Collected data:
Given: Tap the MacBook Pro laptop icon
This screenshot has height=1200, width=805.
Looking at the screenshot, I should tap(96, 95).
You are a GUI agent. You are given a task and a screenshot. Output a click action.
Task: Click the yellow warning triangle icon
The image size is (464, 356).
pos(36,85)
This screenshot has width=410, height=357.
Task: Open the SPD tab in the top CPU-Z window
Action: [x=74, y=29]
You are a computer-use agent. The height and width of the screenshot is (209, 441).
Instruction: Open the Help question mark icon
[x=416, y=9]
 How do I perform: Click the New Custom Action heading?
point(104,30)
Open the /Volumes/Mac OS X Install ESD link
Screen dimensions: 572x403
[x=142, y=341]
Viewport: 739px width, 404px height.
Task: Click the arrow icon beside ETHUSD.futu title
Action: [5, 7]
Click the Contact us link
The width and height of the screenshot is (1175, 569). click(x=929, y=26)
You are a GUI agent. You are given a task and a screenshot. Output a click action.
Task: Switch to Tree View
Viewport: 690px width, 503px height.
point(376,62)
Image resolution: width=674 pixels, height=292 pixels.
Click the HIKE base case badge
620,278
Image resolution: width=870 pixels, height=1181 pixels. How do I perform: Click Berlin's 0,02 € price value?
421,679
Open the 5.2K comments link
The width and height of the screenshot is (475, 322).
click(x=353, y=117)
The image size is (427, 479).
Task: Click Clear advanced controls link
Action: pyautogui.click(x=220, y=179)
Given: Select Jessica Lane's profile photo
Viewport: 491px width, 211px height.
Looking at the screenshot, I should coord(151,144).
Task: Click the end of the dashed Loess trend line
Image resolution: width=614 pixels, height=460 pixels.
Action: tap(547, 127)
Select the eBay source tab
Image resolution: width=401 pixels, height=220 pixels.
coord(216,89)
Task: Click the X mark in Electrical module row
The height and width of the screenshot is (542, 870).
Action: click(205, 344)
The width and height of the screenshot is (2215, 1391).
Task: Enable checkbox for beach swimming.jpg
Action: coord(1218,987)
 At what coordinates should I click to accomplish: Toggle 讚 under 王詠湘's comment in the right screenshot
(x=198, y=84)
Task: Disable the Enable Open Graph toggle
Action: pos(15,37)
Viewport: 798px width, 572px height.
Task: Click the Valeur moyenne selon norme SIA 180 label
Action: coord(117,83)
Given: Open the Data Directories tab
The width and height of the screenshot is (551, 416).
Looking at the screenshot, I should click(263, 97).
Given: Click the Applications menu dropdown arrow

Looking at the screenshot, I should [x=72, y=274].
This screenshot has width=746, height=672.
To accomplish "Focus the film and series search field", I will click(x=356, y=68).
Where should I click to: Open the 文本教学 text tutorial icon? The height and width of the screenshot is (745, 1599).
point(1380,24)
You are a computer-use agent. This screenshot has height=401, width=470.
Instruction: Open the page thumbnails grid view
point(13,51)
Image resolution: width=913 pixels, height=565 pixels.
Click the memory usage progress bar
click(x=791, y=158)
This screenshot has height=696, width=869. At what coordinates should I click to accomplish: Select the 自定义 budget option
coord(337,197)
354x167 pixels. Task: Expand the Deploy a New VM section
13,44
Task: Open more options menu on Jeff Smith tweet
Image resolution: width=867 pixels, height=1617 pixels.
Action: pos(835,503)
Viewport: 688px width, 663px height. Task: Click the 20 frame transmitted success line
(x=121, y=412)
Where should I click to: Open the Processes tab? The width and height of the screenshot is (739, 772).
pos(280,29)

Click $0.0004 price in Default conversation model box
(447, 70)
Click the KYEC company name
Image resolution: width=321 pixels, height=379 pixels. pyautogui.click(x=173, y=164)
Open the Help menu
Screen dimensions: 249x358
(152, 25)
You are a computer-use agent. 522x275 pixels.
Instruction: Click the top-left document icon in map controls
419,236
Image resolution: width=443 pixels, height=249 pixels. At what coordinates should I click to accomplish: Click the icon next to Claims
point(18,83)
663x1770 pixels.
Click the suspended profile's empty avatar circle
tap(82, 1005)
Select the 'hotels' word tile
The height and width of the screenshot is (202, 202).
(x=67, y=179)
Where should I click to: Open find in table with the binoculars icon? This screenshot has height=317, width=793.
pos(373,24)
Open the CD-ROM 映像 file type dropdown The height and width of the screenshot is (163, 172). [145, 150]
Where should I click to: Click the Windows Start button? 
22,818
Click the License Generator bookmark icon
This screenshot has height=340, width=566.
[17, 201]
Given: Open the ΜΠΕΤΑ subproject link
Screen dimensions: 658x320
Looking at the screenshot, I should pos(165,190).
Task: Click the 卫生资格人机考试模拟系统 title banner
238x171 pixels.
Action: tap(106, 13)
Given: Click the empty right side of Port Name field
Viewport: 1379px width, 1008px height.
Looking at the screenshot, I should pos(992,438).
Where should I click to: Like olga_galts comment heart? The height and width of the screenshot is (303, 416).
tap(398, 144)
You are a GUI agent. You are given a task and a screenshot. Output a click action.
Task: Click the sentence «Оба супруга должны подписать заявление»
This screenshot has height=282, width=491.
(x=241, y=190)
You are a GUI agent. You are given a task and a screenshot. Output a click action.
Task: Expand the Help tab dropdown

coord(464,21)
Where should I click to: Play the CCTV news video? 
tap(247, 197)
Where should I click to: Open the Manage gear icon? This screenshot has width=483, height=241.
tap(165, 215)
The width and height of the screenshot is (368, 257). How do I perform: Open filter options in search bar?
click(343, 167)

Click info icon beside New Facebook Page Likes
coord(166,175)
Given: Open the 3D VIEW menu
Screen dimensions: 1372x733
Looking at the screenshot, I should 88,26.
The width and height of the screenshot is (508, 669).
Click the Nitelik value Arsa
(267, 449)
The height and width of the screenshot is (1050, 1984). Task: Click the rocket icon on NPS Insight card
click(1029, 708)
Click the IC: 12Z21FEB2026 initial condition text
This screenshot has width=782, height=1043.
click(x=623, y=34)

Exercise details: The records must each be output verbatim, with nothing left out.

Result:
Given: Tap the MacBook Pro laptop icon
This screenshot has height=1200, width=805.
Looking at the screenshot, I should tap(96, 95).
You are a GUI agent. You are given a task and a screenshot. Output a click action.
Task: Click the yellow warning triangle icon
The image size is (464, 356).
pos(36,85)
This screenshot has width=410, height=357.
Task: Open the SPD tab in the top CPU-Z window
Action: [x=74, y=29]
You are a computer-use agent. The height and width of the screenshot is (209, 441).
Instruction: Open the Help question mark icon
[x=416, y=9]
 How do I perform: Click the New Custom Action heading?
point(104,30)
Open the /Volumes/Mac OS X Install ESD link
Screen dimensions: 572x403
[x=142, y=341]
Viewport: 739px width, 404px height.
Task: Click the arrow icon beside ETHUSD.futu title
Action: [5, 7]
Click the Contact us link
The width and height of the screenshot is (1175, 569). click(x=929, y=26)
You are a GUI agent. You are given a task and a screenshot. Output a click action.
Task: Switch to Tree View
Viewport: 690px width, 503px height.
point(376,62)
Image resolution: width=674 pixels, height=292 pixels.
Click the HIKE base case badge
620,278
Image resolution: width=870 pixels, height=1181 pixels. How do I perform: Click Berlin's 0,02 € price value?
421,679
Open the 5.2K comments link
The width and height of the screenshot is (475, 322).
click(x=353, y=117)
The image size is (427, 479).
Task: Click Clear advanced controls link
Action: pyautogui.click(x=220, y=179)
Given: Select Jessica Lane's profile photo
Viewport: 491px width, 211px height.
Looking at the screenshot, I should coord(151,144).
Task: Click the end of the dashed Loess trend line
Image resolution: width=614 pixels, height=460 pixels.
Action: tap(547, 127)
Select the eBay source tab
Image resolution: width=401 pixels, height=220 pixels.
coord(216,89)
Task: Click the X mark in Electrical module row
The height and width of the screenshot is (542, 870).
Action: click(205, 344)
The width and height of the screenshot is (2215, 1391).
Task: Enable checkbox for beach swimming.jpg
Action: coord(1218,987)
 At what coordinates should I click to accomplish: Toggle 讚 under 王詠湘's comment in the right screenshot
(x=198, y=84)
Task: Disable the Enable Open Graph toggle
Action: pos(15,37)
Viewport: 798px width, 572px height.
Task: Click the Valeur moyenne selon norme SIA 180 label
Action: coord(117,83)
Given: Open the Data Directories tab
The width and height of the screenshot is (551, 416).
Looking at the screenshot, I should click(263, 97).
Given: Click the Applications menu dropdown arrow

Looking at the screenshot, I should [x=72, y=274].
This screenshot has width=746, height=672.
To accomplish "Focus the film and series search field", I will click(x=356, y=68).
Where should I click to: Open the 文本教学 text tutorial icon? The height and width of the screenshot is (745, 1599).
point(1380,24)
You are a computer-use agent. This screenshot has height=401, width=470.
Instruction: Open the page thumbnails grid view
point(13,51)
Image resolution: width=913 pixels, height=565 pixels.
Click the memory usage progress bar
click(x=791, y=158)
This screenshot has height=696, width=869. At what coordinates should I click to accomplish: Select the 自定义 budget option
coord(337,197)
354x167 pixels. Task: Expand the Deploy a New VM section
13,44
Task: Open more options menu on Jeff Smith tweet
Image resolution: width=867 pixels, height=1617 pixels.
Action: pos(835,503)
Viewport: 688px width, 663px height. Task: Click the 20 frame transmitted success line
(x=121, y=412)
Where should I click to: Open the Processes tab? The width and height of the screenshot is (739, 772).
pos(280,29)

Click $0.0004 price in Default conversation model box
(447, 70)
Click the KYEC company name
Image resolution: width=321 pixels, height=379 pixels. pyautogui.click(x=173, y=164)
Open the Help menu
Screen dimensions: 249x358
(152, 25)
You are a computer-use agent. 522x275 pixels.
Instruction: Click the top-left document icon in map controls
419,236
Image resolution: width=443 pixels, height=249 pixels. At what coordinates should I click to accomplish: Click the icon next to Claims
point(18,83)
663x1770 pixels.
Click the suspended profile's empty avatar circle
tap(82, 1005)
Select the 'hotels' word tile
The height and width of the screenshot is (202, 202).
(x=67, y=179)
Where should I click to: Open find in table with the binoculars icon? This screenshot has height=317, width=793.
pos(373,24)
Open the CD-ROM 映像 file type dropdown The height and width of the screenshot is (163, 172). [145, 150]
Where should I click to: Click the Windows Start button? 
22,818
Click the License Generator bookmark icon
This screenshot has height=340, width=566.
[17, 201]
Given: Open the ΜΠΕΤΑ subproject link
Screen dimensions: 658x320
Looking at the screenshot, I should pos(165,190).
Task: Click the 卫生资格人机考试模拟系统 title banner
238x171 pixels.
Action: tap(106, 13)
Given: Click the empty right side of Port Name field
Viewport: 1379px width, 1008px height.
Looking at the screenshot, I should pos(992,438).
Where should I click to: Like olga_galts comment heart? The height and width of the screenshot is (303, 416).
tap(398, 144)
You are a GUI agent. You are given a task and a screenshot. Output a click action.
Task: Click the sentence «Оба супруга должны подписать заявление»
This screenshot has height=282, width=491.
(x=241, y=190)
You are a GUI agent. You are given a task and a screenshot. Output a click action.
Task: Expand the Help tab dropdown

coord(464,21)
Where should I click to: Play the CCTV news video? 
tap(247, 197)
Where should I click to: Open the Manage gear icon? This screenshot has width=483, height=241.
tap(165, 215)
The width and height of the screenshot is (368, 257). How do I perform: Open filter options in search bar?
click(343, 167)

Click info icon beside New Facebook Page Likes
coord(166,175)
Given: Open the 3D VIEW menu
Screen dimensions: 1372x733
Looking at the screenshot, I should 88,26.
The width and height of the screenshot is (508, 669).
Click the Nitelik value Arsa
(267, 449)
The height and width of the screenshot is (1050, 1984). Task: Click the rocket icon on NPS Insight card
click(1029, 708)
Click the IC: 12Z21FEB2026 initial condition text
This screenshot has width=782, height=1043.
click(x=623, y=34)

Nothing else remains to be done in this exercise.